Hedge funds are offering to buy startup deposits at Silicon Valley Bank (SVB) for as little as 60 cents on the dollar, Semafor reported on Saturday, citing people familiar with the matter.
Bids range from 60 to 80 cents on the dollar, the report said adding that the range reflects expectations for how much of the uninsured deposits will be eventually recovered once the bank’s assets are sold or wound down.
Firms like Oaktree which are known for investing in distressed debt are contacting startup businesses after SVB’s
seizure by the Federal Deposit Insurance Corp (FDIC), the report said.
Traders from investment bank Jefferies are also contacting startup founders with deposits at the bank, offering to buy their deposit claims at a discount, The Information reported separately.
Jefferies is offering at least 70 cents on the dollar for deposit claims, the report said, citing several people with direct knowledge of the matter.
Oaktree declined to comment on the reports. Jefferies could not be immediately reached for comment.
Silicon Valley Bank was taken over by the U.S. Federal Deposit Insurance Corporation on Friday after depositors, concerned about the lender’s financial health, rushed to withdraw their their deposits. The two-day run on the bank stunned markets, wiping out more than $100 billion in market value for U.S. banks.
See: Silicon Valley Bank branches closed by regulator in biggest bank failure since Washington Mutual
Silicon Valley Bank has recently become an unexpected beneficiary of attention paid to it by some of Wall Street’s biggest players. According to MarketWatch, both hedge funds and traditional banks have offered to buy deposits trapped at the Cupertino-based bank, allowing clients to diversify their investments outside of the tech-focused bank.
Silicon Valley Bank has long been seen as the go-to financial institution for tech startups in the Bay Area and beyond. But now, a number of large banks and hedge funds have approached Silicon Valley Bank, looking to buy its deposits. This is a major move for Silicon Valley Bank, as the influx of cash from these large investors could allow them to offer more services and better options for their clients.

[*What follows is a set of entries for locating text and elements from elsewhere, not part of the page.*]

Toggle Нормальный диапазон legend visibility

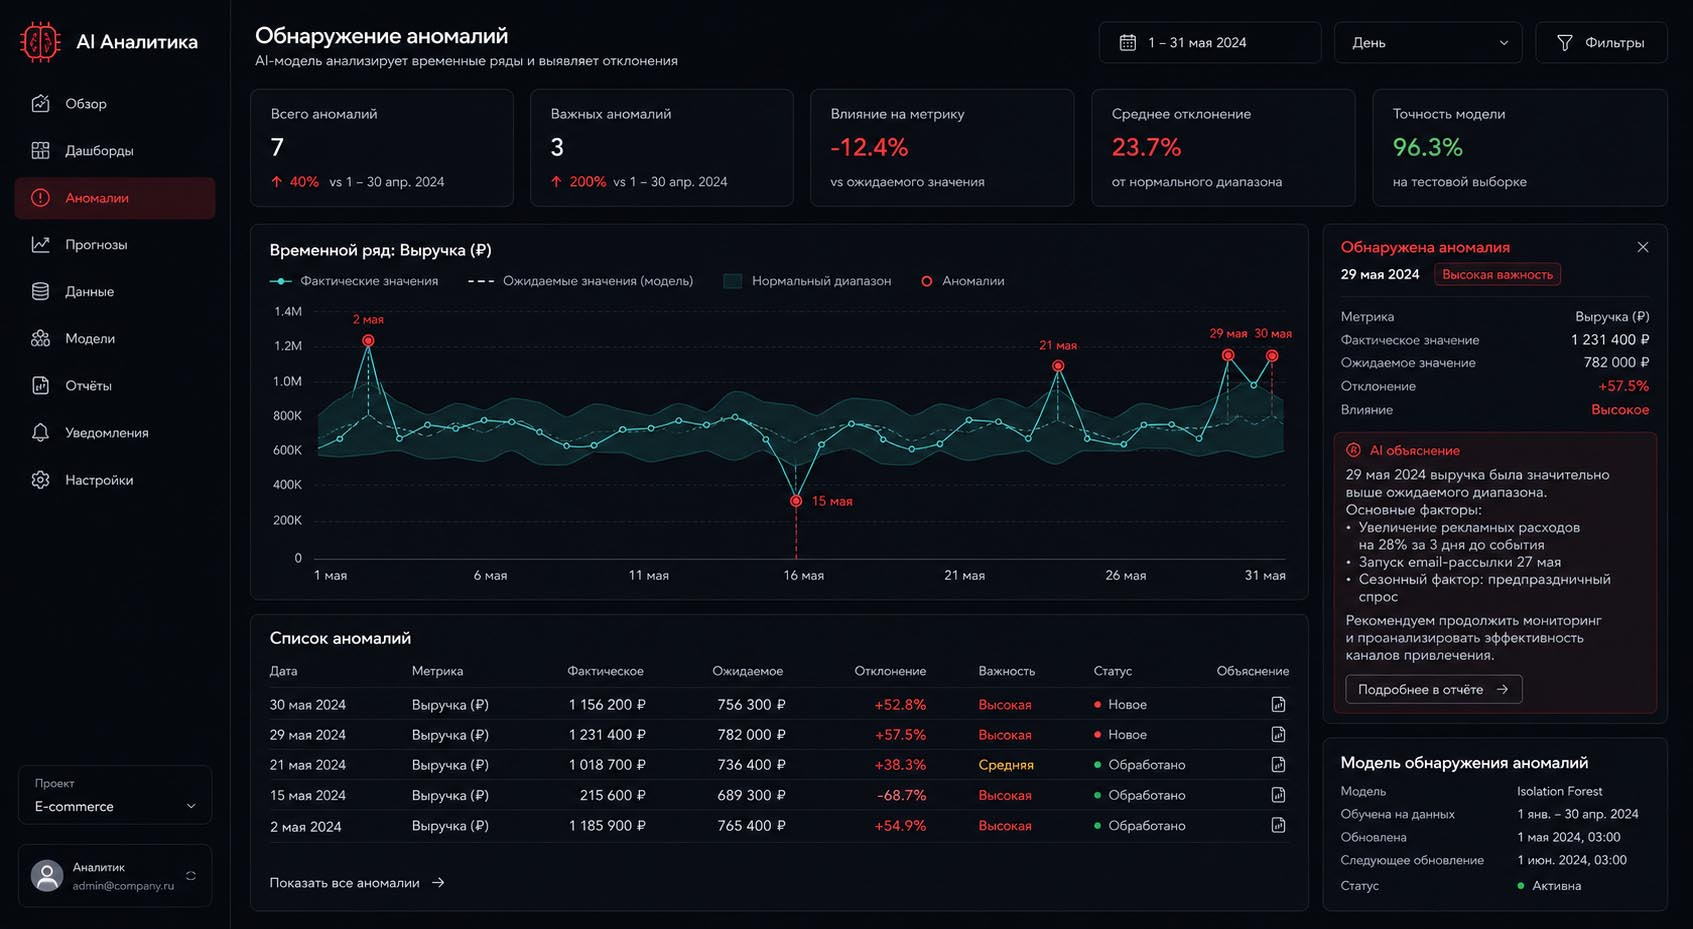[x=807, y=281]
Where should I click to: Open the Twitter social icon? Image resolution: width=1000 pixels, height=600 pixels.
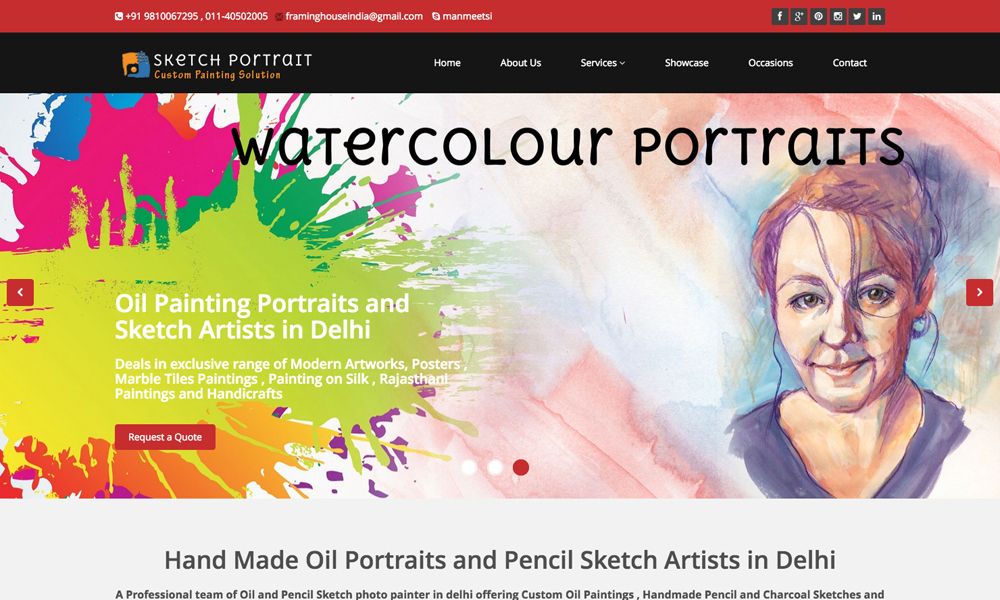pos(857,17)
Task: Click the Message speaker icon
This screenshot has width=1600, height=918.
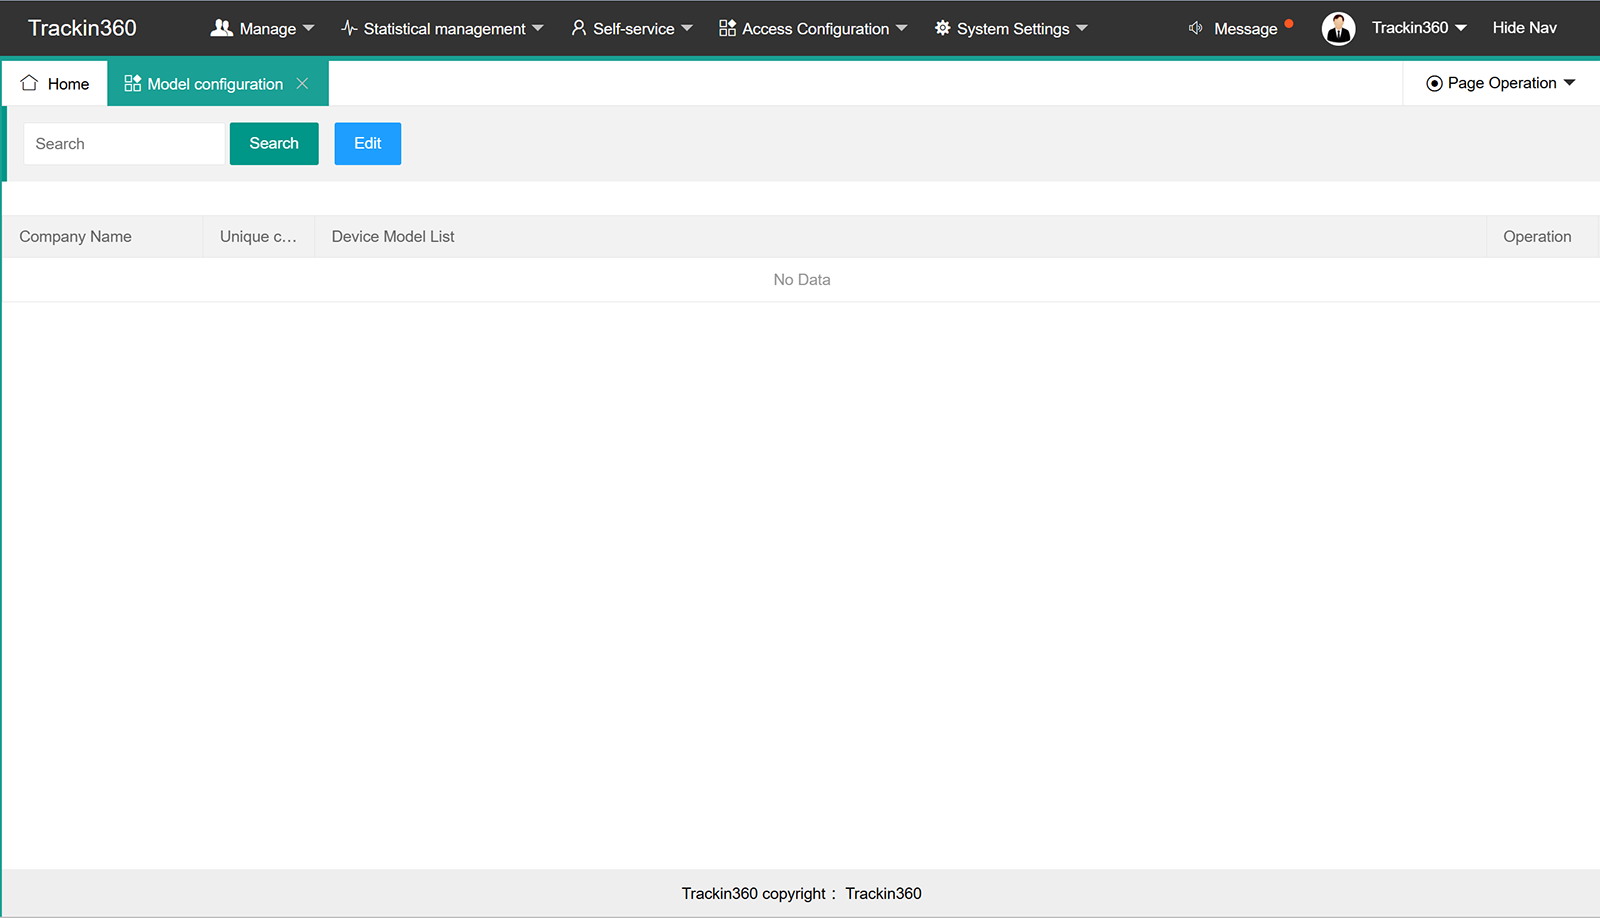Action: (x=1195, y=28)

Even though this could potentially be a beneficial move for Silicon Valley Bank, it could also have negative repercussions for the existing technology companies that use its services. Specifically, the influx of money from these large institutions could result in an increase in fees for Silicon Valley Bank’s existing clients. This could in turn lead to higher costs for the tech companies that rely on Silicon Valley Bank.
In the end, only time will tell how this all turns out. Silicon Valley Bank could potentially benefit from this influx of attention, but it could also be detrimental to its existing clients. It remains to be seen how the bank will proceed, but one thing is certain — Silicon Valley Bank has become an attractive target for some of Wall Street’s biggest players.